Reproduce exactly the span of lines beginning at the one with "Tap the blue Ordered progress bar segment" and ending at the last line of the data below, omitting pictures.

# Records for this task:
■ ■ ■ ■ ■

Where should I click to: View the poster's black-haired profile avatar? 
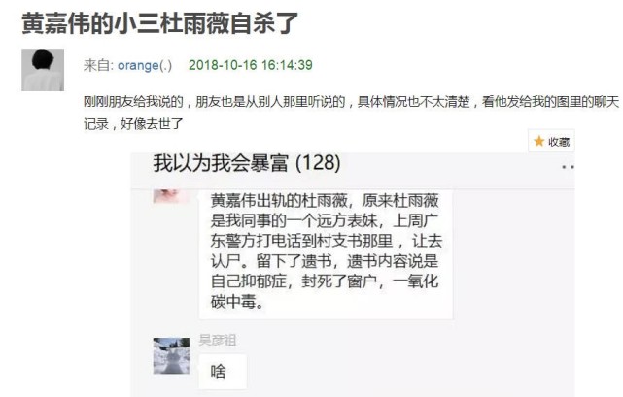(43, 70)
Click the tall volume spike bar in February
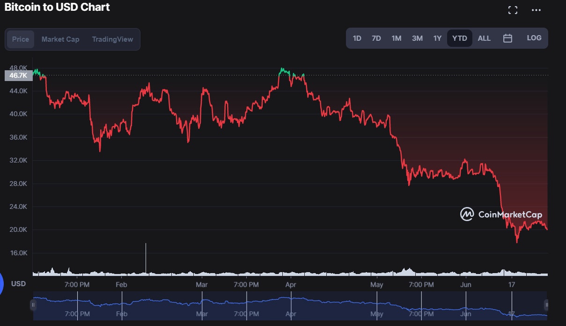 (146, 258)
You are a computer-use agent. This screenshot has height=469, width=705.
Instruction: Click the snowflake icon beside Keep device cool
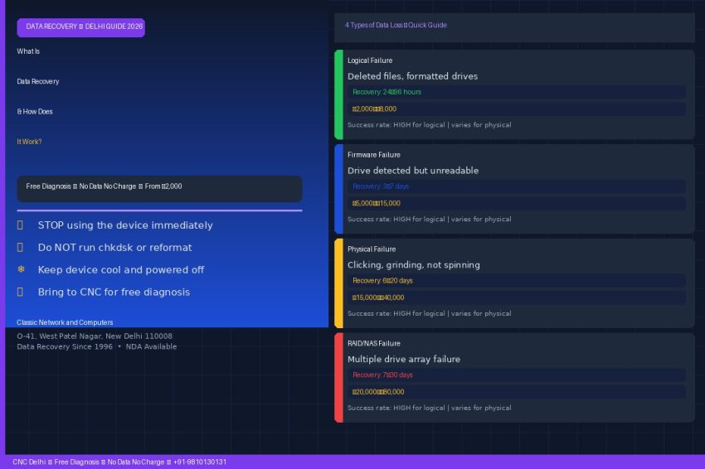[x=21, y=269]
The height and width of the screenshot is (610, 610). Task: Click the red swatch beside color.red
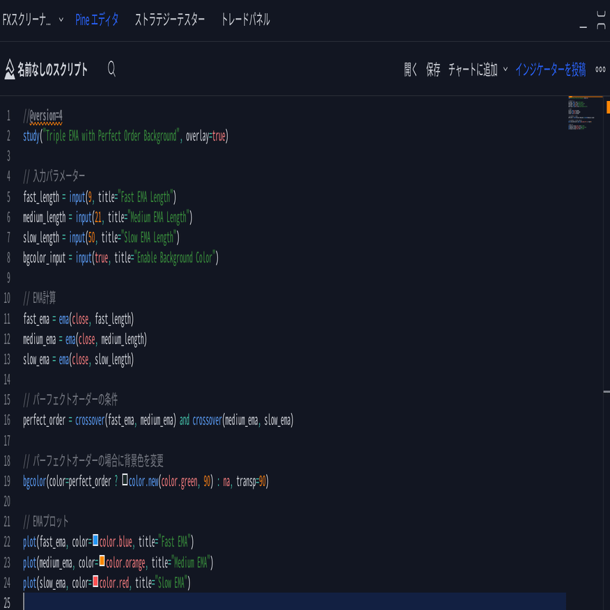pyautogui.click(x=95, y=581)
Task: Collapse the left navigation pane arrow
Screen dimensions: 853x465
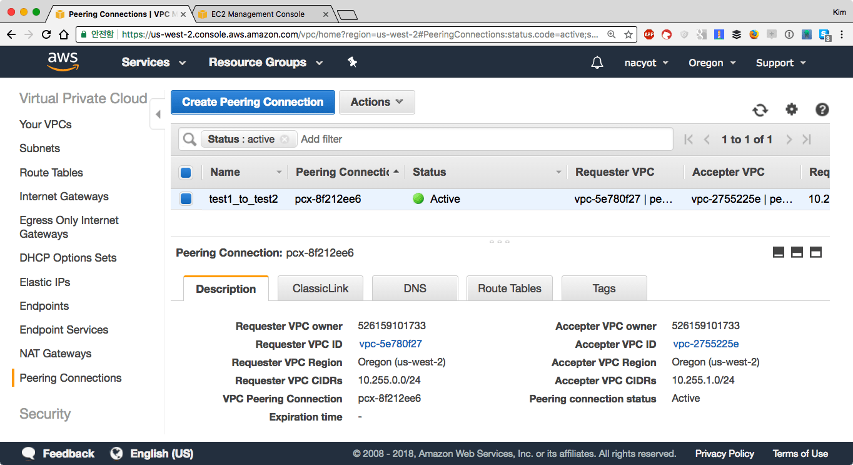Action: click(158, 115)
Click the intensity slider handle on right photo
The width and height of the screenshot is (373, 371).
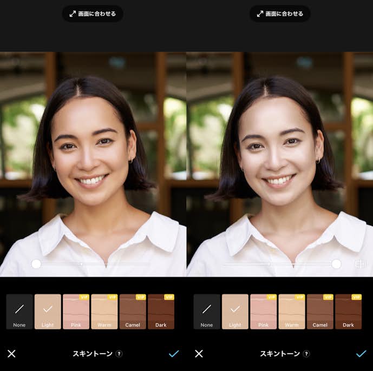[x=336, y=264]
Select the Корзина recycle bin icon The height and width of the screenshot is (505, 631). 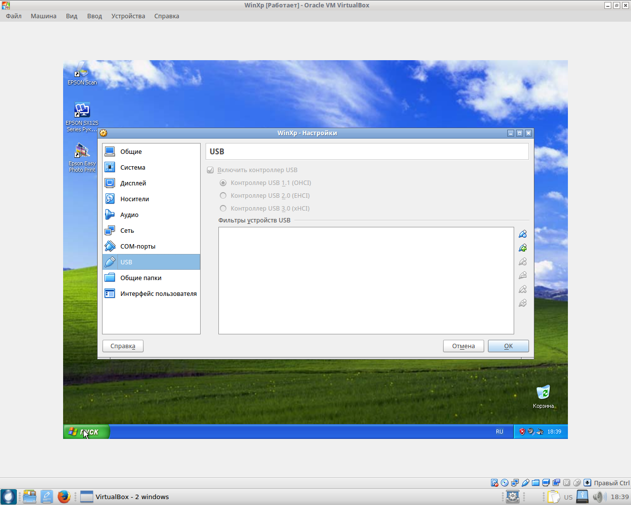(x=543, y=394)
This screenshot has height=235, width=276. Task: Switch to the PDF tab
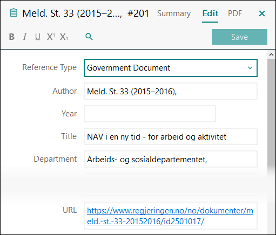[235, 13]
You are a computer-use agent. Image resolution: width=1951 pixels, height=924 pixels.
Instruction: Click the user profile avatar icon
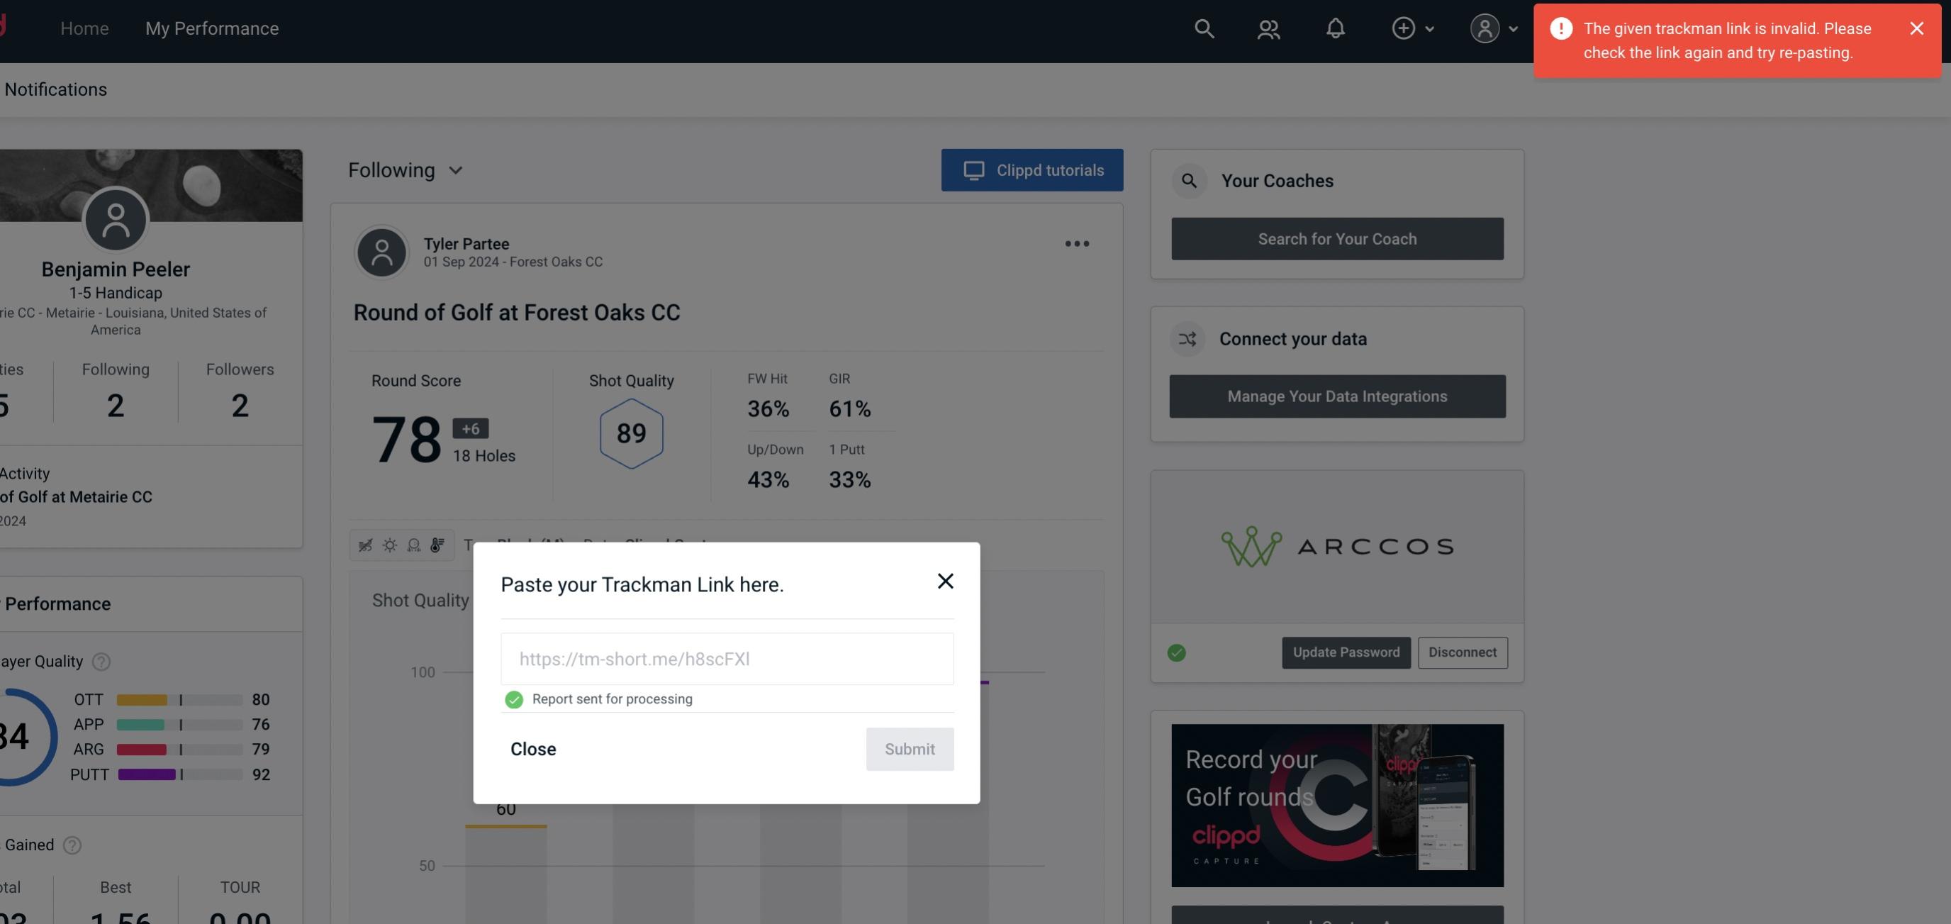pyautogui.click(x=1484, y=28)
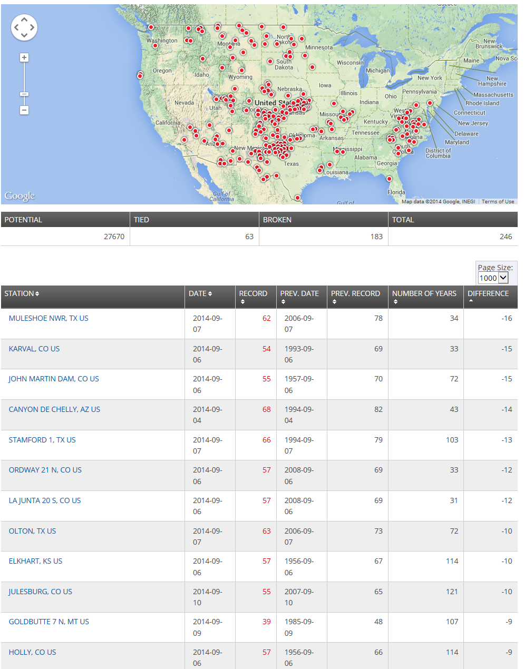
Task: Zoom out using the map minus button
Action: 24,110
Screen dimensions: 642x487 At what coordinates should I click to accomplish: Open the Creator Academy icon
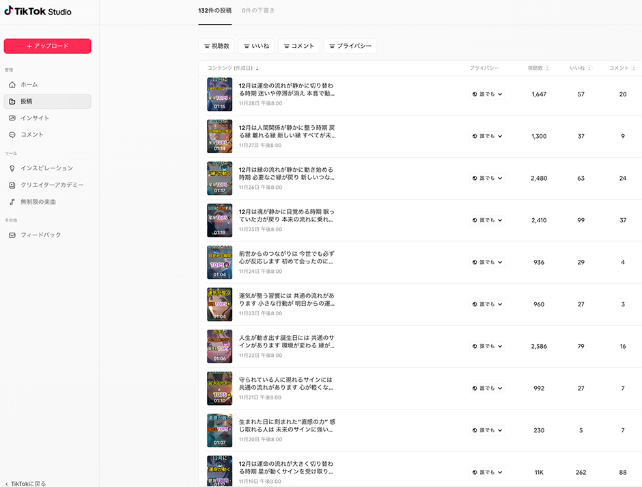pos(12,185)
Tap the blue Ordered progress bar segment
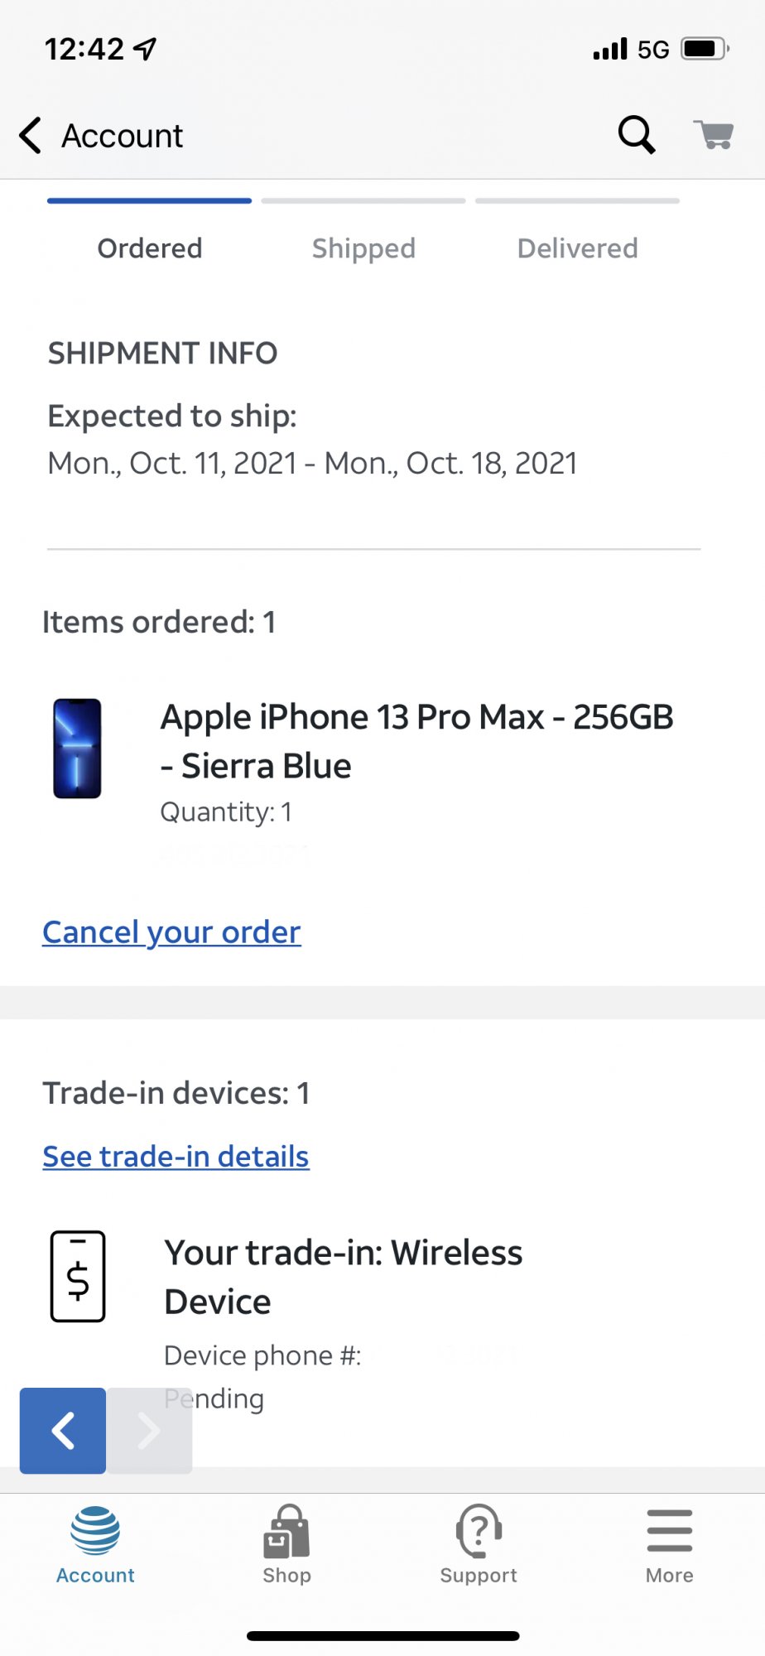 point(149,200)
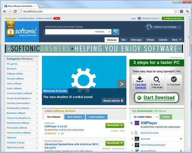Viewport: 192px width, 153px height.
Task: Click inside the software search field
Action: click(x=69, y=32)
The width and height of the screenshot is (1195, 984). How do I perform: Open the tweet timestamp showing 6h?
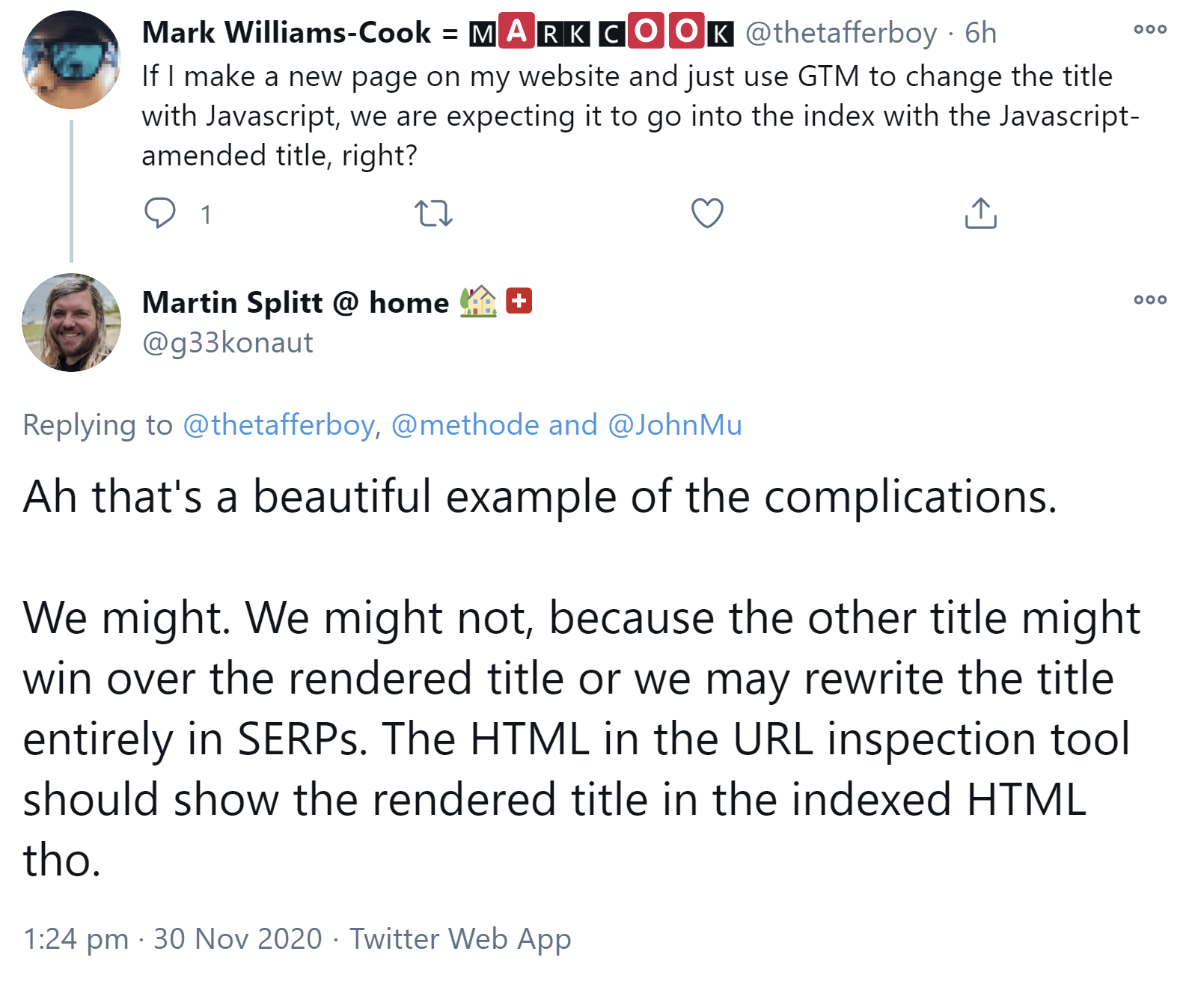[x=982, y=32]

■ ■ ■ ■ ■

# Answer:
Tap the blue Ordered progress bar segment
 point(149,200)
Viewport: 192px width, 153px height.
Task: Click inside the software search field
Action: click(x=69, y=32)
The width and height of the screenshot is (1195, 984). How do I perform: Open the tweet timestamp showing 6h?
[x=982, y=32]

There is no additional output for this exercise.